At Imagine, we measure a lot things but I had not asked Doug what he felt the most important metrics are for him as a CEO. Given his experience running his own company and working with more than 1,500 small and mid-size businesses, I feel that his opinion will give any marketer a great starting point.
Here are the six metrics Imagine knows (and recommends) all CEOs really care about.
The most important metric for predicting growth is lead velocity and how can CEOs make decisions about the future if they are unable to predict growth?
If you’re not familiar with lead velocity, it is the rate of increase of lead generation from one period of time to another period of time. In this blog post, Doug explains the metric and why it is critical.
In a nutshell, a company cannot achieve predictable growth without predictable lead generation. This metric is a key indicator of how your early stage marketing efforts are doing. After all, if the top of your funnel is weak, the bottom will be too.

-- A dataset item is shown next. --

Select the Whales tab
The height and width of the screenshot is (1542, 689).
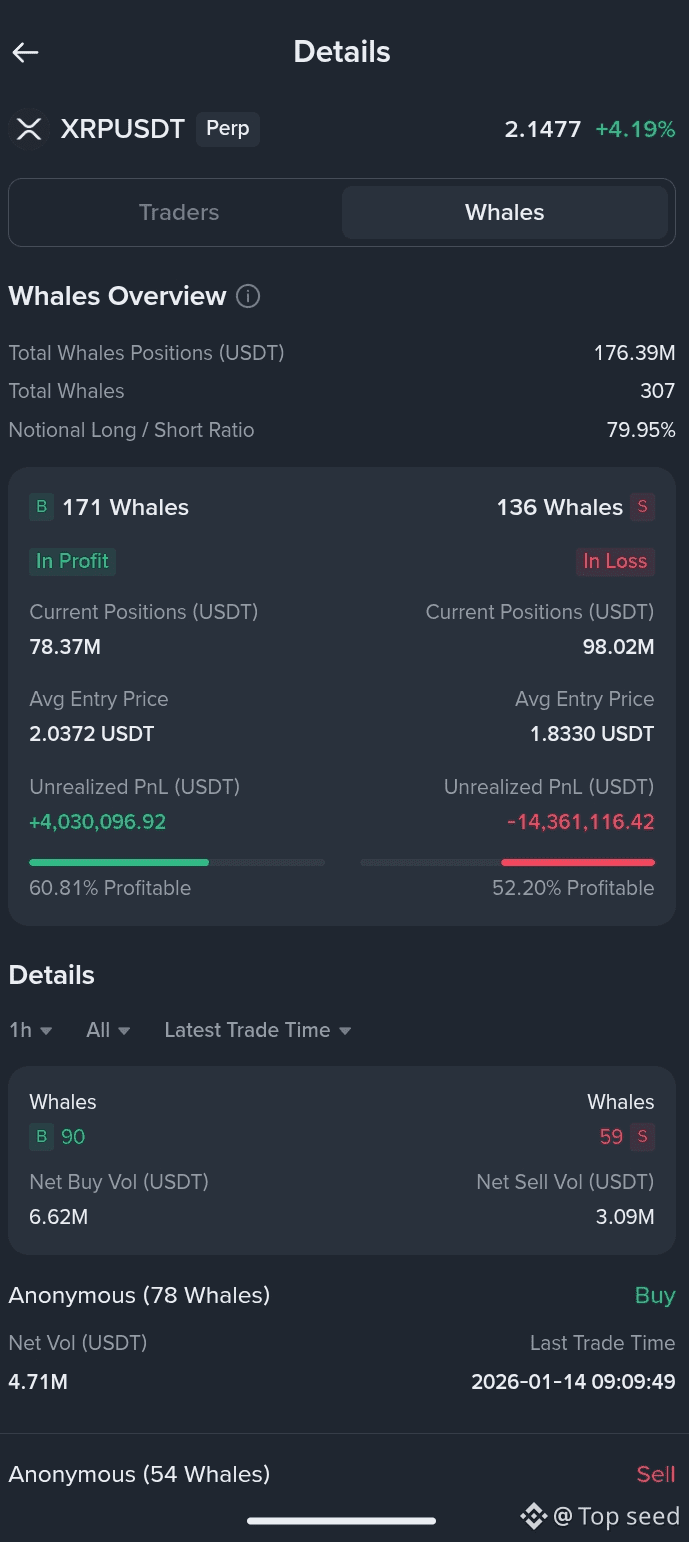click(504, 212)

If you’re not tracking lead velocity, start.
Not sure what your lead velocity is? Download the lead velocity calculator here.

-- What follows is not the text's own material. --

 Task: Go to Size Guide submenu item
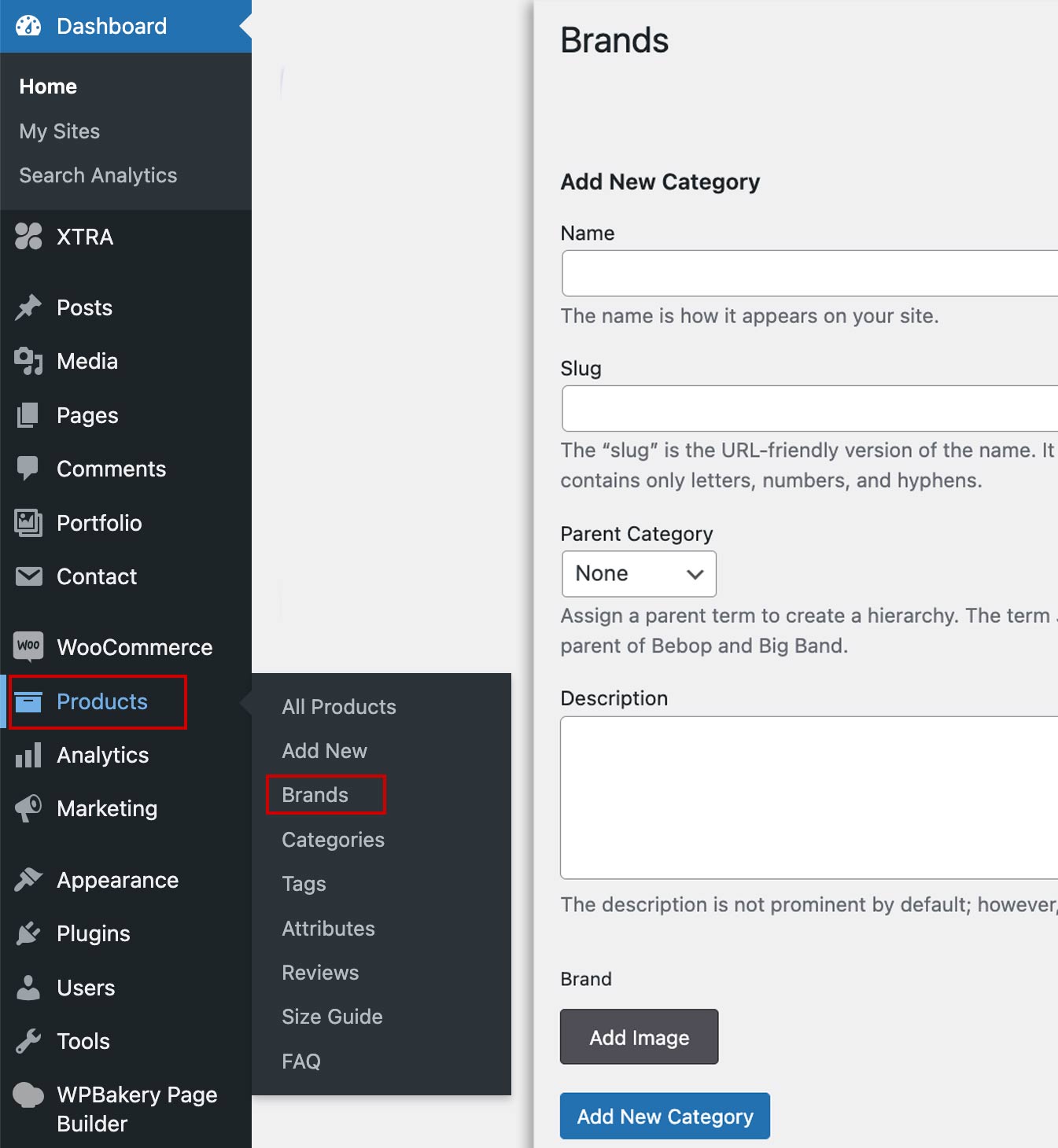click(332, 1017)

Throughout the last year, we have been writing about the importance of establishing a sales and marketing service level agreement (SLA). We even created a workbook to help you create one. Did you know that companies with an active SLA are 34% more likely to experience greater year-over-year ROI than those companies that aren’t?
Once your SLA is in place, it is vitally important to measure qualified leads, marketing qualified leads, sales qualified leads and opportunities against the established numbers.

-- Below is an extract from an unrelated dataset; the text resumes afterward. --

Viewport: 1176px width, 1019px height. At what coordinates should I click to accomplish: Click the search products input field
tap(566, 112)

Chances are you are already tracking those numbers without an SLA. The SLA establishes the numbers necessary for the company to realize sales goals. If those numbers are not met at any stage of the funnel, it will impact overall results.
If you’ve created your SLA effectively, measuring the status of your funnel is another metric or tool CEOs can use to predict success or weakness allowing them to make better, more informed decisions.
Monitor the status of the funnel. Your CEO will appreciate it.
Here’s one that was pretty common in the articles and posts I read. Cost per...many things. Cost per qualified lead, cost per marketing qualified lead, cost per sales qualified lead, cost per opportunity, customer acquisition cost, etc.
Here’s an example. If you spend $25,000 on marketing in one month and have 250 qualified leads, your cost per qualified lead is $100.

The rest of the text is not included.